According to the current view, the fibula is indirectly involved in the composition of the knee joint. Therefore, the fibula has been neglected in the research on knee osteoarthritis[4]. In this study, it was found that the uneven distribution of bone trabeculae in the lateral condyle of the tibia and the head and neck of the fibula. In the lateral condyle of the tibia, a large number of thick bone trabeculae were distributed longitudinally in clusters beneath the articular surface, which penetrated the epiphyseal line and terminated on the slope of the posterior bone cortex of the metaphysis of the tibia. The cortical slope was a stable arch beam constructed by the union of the fibula and the cortex of the posterolateral side of the metaphysis of the tibia via the tibiofibular joint. This gave us a hint that the tibiofibular arch would play an important role in bearing the stress of the lateral compartment of the knee joint. It was also supported that concentrated reticular bone trabeculae were present in the posteromedial half area of the neck of the fibula, which could provide the internal strength for the brace of the fibular head. As a result, the tibiofibular joint was an indispensable fulcrum for the mechanical arch between the tibia and fibula. Furthermore, the thin and sparse bone trabeculae were located above the tibiofibular joint in the posterolateral marginal region of the tibial plateau.
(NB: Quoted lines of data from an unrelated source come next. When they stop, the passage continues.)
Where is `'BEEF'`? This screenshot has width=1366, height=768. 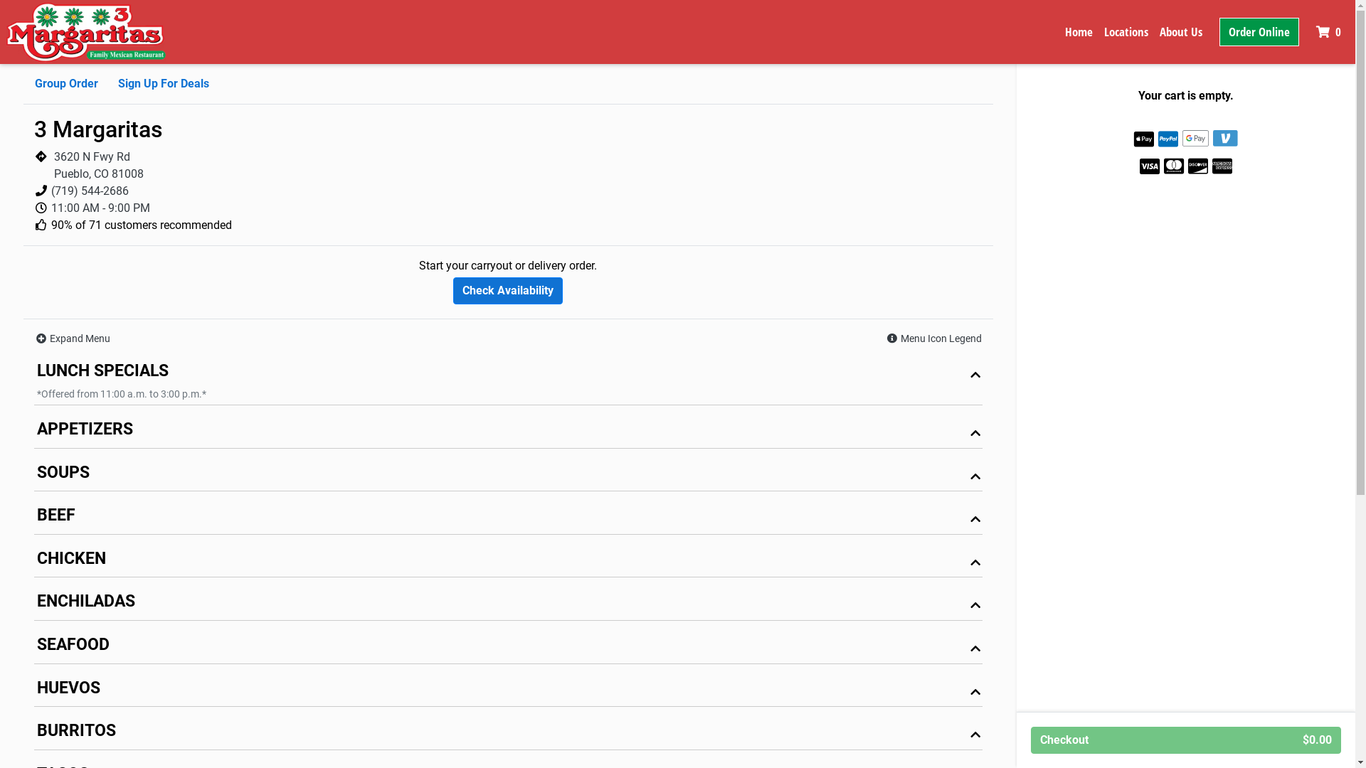
'BEEF' is located at coordinates (508, 519).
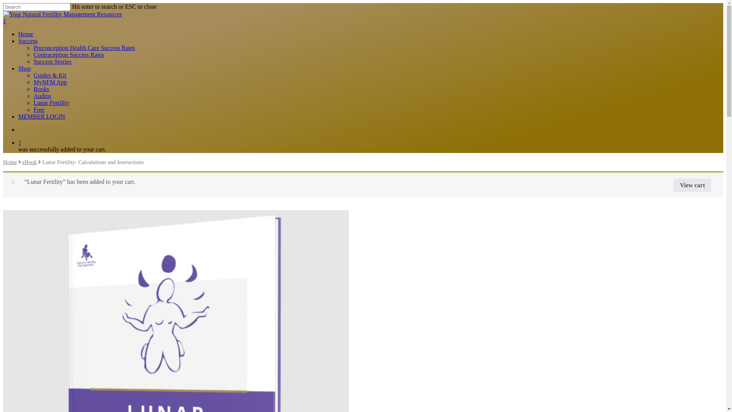 Image resolution: width=732 pixels, height=412 pixels. What do you see at coordinates (363, 21) in the screenshot?
I see `'1'` at bounding box center [363, 21].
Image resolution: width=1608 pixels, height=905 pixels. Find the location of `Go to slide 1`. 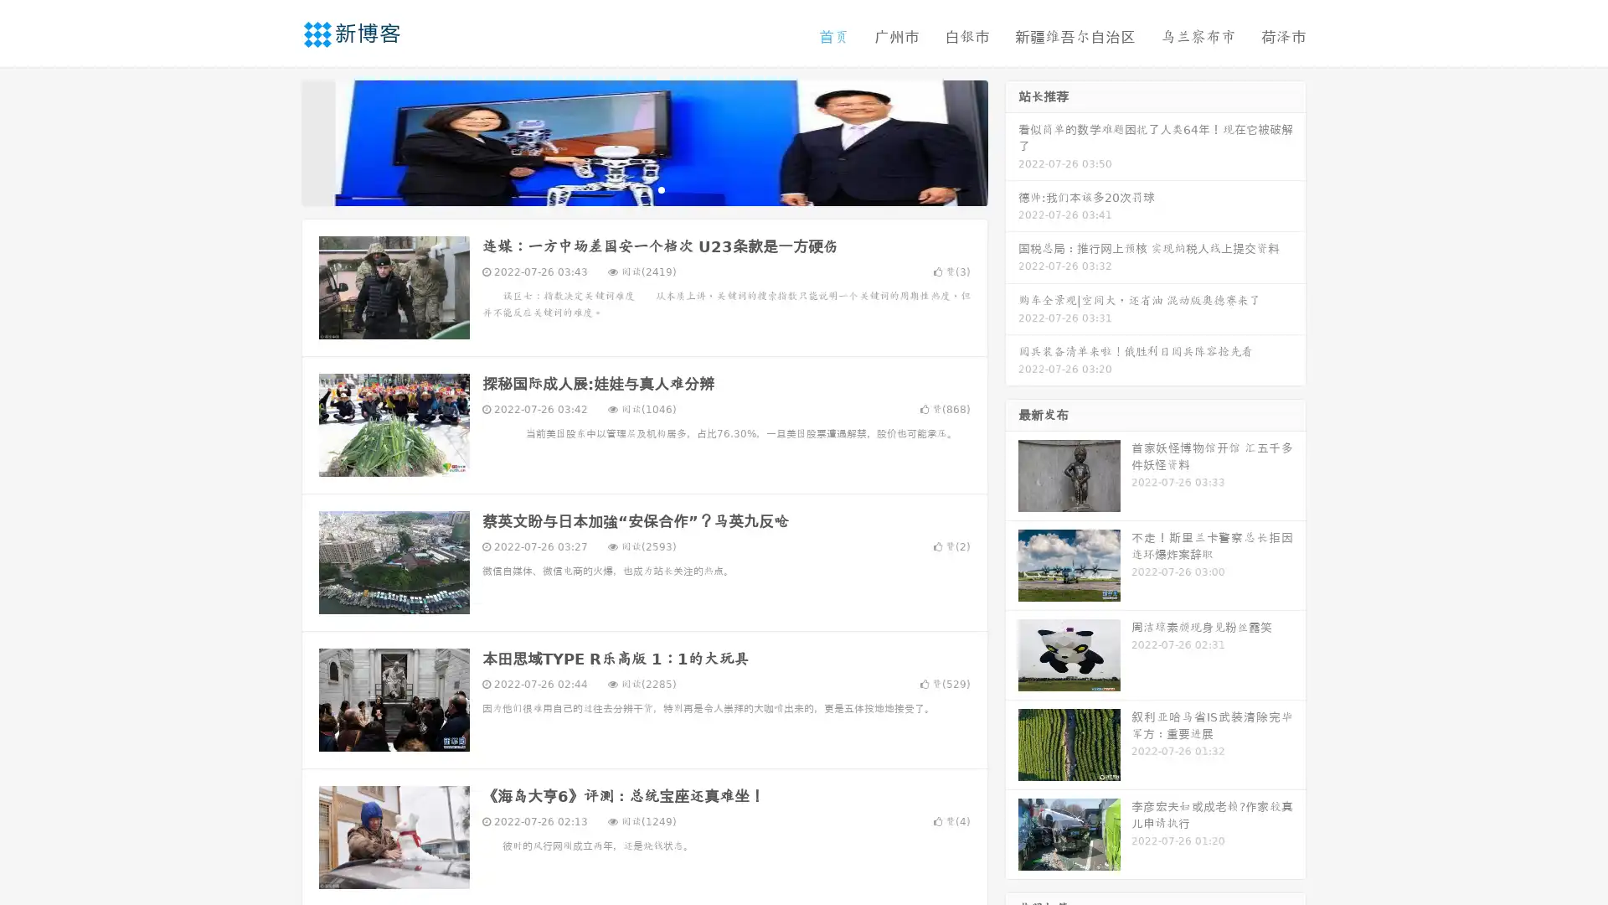

Go to slide 1 is located at coordinates (626, 188).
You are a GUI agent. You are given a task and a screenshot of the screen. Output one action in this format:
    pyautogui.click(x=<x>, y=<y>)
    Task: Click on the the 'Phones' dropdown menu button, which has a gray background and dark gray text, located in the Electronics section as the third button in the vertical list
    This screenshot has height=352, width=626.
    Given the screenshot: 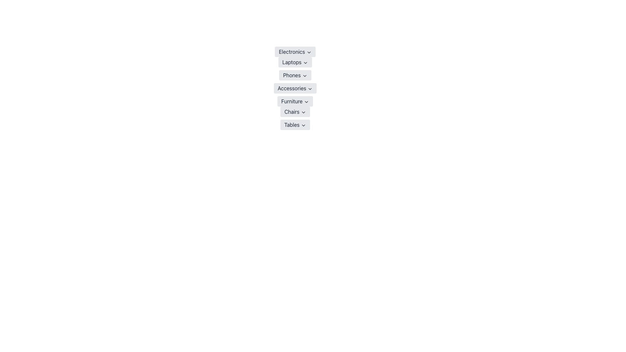 What is the action you would take?
    pyautogui.click(x=295, y=75)
    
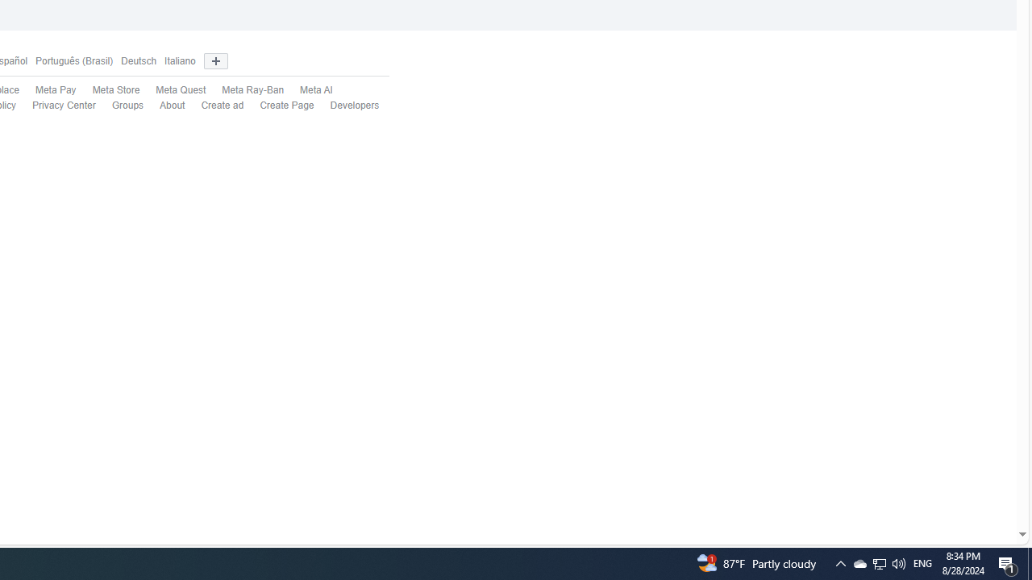 The image size is (1032, 580). What do you see at coordinates (56, 106) in the screenshot?
I see `'Privacy Center'` at bounding box center [56, 106].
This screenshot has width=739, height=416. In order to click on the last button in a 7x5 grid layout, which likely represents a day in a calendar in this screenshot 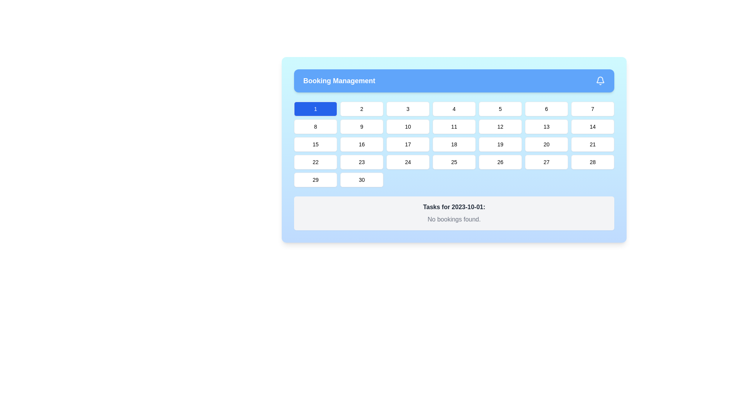, I will do `click(361, 179)`.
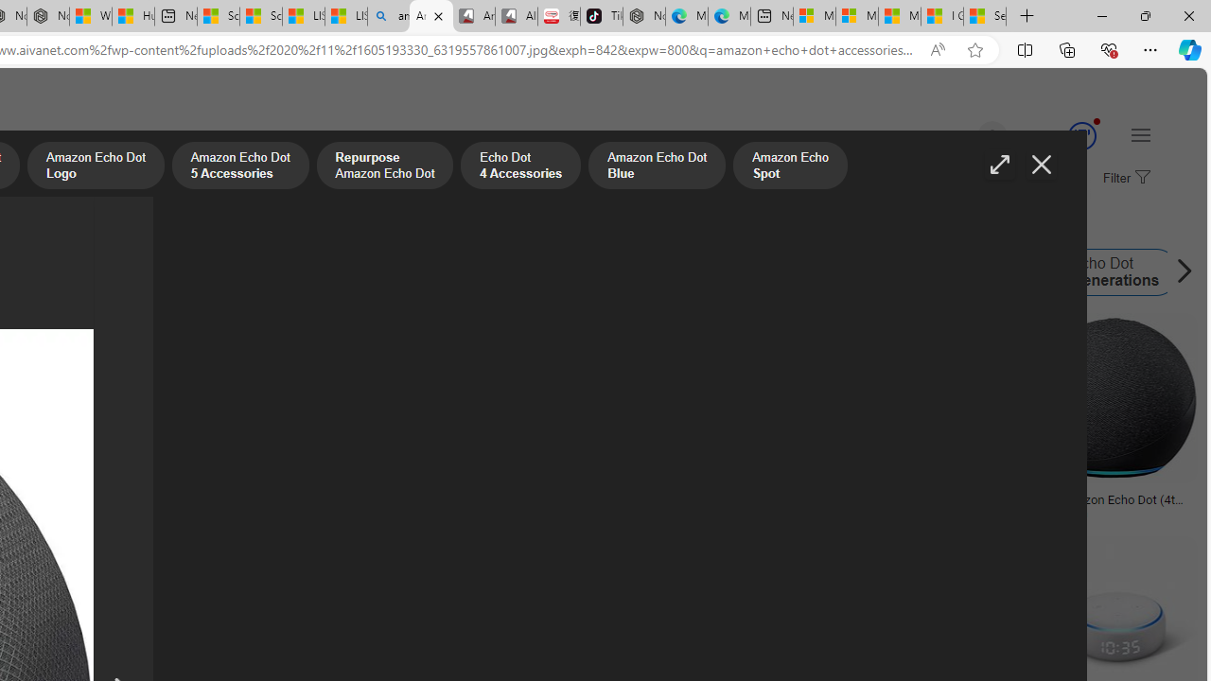  Describe the element at coordinates (1100, 273) in the screenshot. I see `'Class: item col'` at that location.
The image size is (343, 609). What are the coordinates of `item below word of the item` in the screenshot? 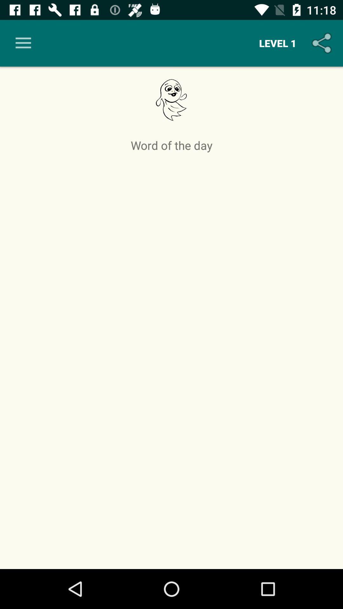 It's located at (171, 359).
Accordingly, the fibula might not directly bear the stress originated from the knee articular surface.
Previous studies have shown that the proximal tibia was mainly comprised of cancellous bone, the bone density of different parts of proximal fibula and tibia decreased in the following order: fibula, medial platypus, lateral platypus, and middle proximal tibia[5]. There was little chance of cortical thickness loss in the proximal fibula with age but was much more significant in the proximal tibia were pointed out by McNeil et al[15]. This means that the fibula was not subject to bone loss. Accordingly, the strength maintaining of fibula could be superior to the tibial plateau. In the present study, it was observed that the mechanical arch beam was formed by the union of the fibula and the tibial plateau and the tibiofibular joint was the constant fulcrum of the arch beam on the posterior lateral side of the tibial plateau. When upright walking or moving, gravity transmitted by the articular surface of the lateral condyle of the tibia could fall on the top of the arch beam. The dense and reticulated trabeculae in the tibia and the fibula might be combined with each other by the tibiofibular joint to form a situation of tripartite confrontation. Consequently, the fibula probably could play a key role in transmitting the weight of the posterolateral knee joint and kinetic energy in motion.
The process of human aging was accompanied by the decrease of bone mass[16]. Especially, in the load-bearing joints exists varying degrees of the settlement of bone mass, such as the knees, hips, ankles, and spine. A supporting and plugging effect on the lateral tibial plateau through the proximal tibiofibular joint was provided with the strong fibula. It might be the anatomical and pathological mechanism of nonuniform settlement. It was indirectly indicated that the forces of the tibia were uneven in medial and lateral[17–20]. There was evidence that the progression of KOA was related to the tibiofemoral articular stress distribution[21]. Studies found that the slope of the tibial plateau arising from nonuniform settlement results in a transverse shearing force, with the femoral condyle producing ramping during walking and sports[6]. These assumptions should bring the clinician's attention to the role of the factors of the fibula, in the coronal subluxation of the proximal tibia in patients with knee osteoarthritis.
Moreover, the geometry of the tibial plateau has attracted more and more attention from scholars in recent years. Some data have shown the inclination of the tibial plateau could be used as a risk factor for anterior cruciate ligament injury to a certain extent[22]. According to the results of the present study, the fibula more probably affects the inclination of the tibial plateau to some extent, especially for osteoarthritis patients with knee varus. Therefore, for medial KOA, the role of the fibula in supporting the tibial plateau should strongly attract the attention of clinicians.
Collectively, the finding in the present study had revealed a novel correlation between the fibula and tibial, and this might provide an anatomical basis for the further treatment of KOA and understanding the risk factors of cruciate ligament injury.
Limitations
In future research, quantifying the information of trabecular bone at the arched beam will be of important implications for further treatment of KOA.